Collected data entries
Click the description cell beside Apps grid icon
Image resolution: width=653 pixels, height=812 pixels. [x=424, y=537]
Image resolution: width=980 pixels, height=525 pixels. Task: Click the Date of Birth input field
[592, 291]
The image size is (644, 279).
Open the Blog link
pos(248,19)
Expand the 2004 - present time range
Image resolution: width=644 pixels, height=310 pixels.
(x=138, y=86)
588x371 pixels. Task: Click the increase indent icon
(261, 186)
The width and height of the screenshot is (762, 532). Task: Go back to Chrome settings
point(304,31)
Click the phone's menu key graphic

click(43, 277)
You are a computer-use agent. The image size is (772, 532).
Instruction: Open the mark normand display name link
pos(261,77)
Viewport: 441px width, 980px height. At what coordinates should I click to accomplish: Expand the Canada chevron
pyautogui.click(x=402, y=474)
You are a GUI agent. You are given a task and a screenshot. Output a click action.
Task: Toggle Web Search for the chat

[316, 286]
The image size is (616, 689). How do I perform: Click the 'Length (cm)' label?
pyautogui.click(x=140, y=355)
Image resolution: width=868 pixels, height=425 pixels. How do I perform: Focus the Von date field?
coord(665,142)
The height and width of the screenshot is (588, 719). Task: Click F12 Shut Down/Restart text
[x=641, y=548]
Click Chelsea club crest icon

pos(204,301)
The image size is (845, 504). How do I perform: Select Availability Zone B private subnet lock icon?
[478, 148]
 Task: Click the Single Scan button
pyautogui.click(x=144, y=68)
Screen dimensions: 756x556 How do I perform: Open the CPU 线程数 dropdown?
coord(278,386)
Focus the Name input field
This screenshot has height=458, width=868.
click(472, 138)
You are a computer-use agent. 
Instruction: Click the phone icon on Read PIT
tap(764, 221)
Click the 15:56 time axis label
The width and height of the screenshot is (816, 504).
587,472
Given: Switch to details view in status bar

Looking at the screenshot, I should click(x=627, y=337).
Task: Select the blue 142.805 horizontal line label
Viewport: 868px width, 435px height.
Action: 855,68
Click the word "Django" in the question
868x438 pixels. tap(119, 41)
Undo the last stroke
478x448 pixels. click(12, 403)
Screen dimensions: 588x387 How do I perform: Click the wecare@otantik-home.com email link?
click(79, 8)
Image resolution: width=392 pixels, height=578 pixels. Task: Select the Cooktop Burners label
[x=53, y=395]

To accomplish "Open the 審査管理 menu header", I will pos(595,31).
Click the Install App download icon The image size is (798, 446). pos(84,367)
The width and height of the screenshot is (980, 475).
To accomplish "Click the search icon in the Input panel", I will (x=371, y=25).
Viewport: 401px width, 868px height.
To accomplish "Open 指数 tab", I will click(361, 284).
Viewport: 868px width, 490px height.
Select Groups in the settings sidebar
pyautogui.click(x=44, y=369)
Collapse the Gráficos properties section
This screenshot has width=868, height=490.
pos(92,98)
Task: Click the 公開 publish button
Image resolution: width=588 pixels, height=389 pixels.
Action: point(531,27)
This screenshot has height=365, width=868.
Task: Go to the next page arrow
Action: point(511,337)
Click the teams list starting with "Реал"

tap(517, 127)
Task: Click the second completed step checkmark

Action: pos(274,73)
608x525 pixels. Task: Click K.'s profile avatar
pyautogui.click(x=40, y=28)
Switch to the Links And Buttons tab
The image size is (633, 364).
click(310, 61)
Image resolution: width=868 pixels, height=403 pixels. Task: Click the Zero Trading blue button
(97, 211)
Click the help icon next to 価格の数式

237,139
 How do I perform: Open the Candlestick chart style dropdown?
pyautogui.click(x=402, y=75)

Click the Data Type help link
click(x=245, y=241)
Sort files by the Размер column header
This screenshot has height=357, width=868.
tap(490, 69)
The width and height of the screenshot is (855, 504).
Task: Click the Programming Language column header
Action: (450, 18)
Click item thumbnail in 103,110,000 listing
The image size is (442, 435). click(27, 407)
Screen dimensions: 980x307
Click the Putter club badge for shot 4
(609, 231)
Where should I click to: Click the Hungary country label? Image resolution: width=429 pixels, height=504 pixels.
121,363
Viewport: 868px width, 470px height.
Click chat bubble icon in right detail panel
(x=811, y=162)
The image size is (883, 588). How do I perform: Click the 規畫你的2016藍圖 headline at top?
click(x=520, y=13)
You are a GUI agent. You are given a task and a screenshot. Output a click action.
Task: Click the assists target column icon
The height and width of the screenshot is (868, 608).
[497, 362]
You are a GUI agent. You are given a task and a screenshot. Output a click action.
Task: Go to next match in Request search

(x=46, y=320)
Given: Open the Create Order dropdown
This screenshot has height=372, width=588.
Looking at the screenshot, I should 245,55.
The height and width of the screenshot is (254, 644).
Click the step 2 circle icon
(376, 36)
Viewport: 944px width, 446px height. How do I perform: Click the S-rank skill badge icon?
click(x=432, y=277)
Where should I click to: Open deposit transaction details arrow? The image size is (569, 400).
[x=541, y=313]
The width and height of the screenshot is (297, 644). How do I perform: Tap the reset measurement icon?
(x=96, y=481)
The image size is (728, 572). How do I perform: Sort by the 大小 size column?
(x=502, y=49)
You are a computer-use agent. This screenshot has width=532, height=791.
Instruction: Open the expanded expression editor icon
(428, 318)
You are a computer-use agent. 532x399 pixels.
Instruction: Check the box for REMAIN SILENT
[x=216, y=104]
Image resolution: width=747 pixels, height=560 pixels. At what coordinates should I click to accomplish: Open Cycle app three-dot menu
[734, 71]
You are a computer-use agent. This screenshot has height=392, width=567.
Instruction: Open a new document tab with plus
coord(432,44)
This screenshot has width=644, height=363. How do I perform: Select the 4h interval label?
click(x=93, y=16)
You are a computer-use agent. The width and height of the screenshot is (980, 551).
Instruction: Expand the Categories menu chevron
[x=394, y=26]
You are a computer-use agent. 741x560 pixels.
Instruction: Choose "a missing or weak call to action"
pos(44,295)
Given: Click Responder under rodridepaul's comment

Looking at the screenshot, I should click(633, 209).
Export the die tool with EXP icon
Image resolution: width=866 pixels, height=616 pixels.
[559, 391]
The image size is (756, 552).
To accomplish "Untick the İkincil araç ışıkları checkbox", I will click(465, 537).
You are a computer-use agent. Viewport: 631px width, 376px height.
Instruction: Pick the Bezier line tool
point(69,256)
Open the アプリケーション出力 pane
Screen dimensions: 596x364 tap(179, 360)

■ Prompt
The word is "will". Copy every line above where it appears.

■ Answer box
To accomplish "Open the 審査管理 menu header", I will pos(595,31).
To accomplish "Click the search icon in the Input panel", I will (x=371, y=25).
To accomplish "Open 指数 tab", I will click(361, 284).
To accomplish "Untick the İkincil araç ışıkları checkbox", I will click(465, 537).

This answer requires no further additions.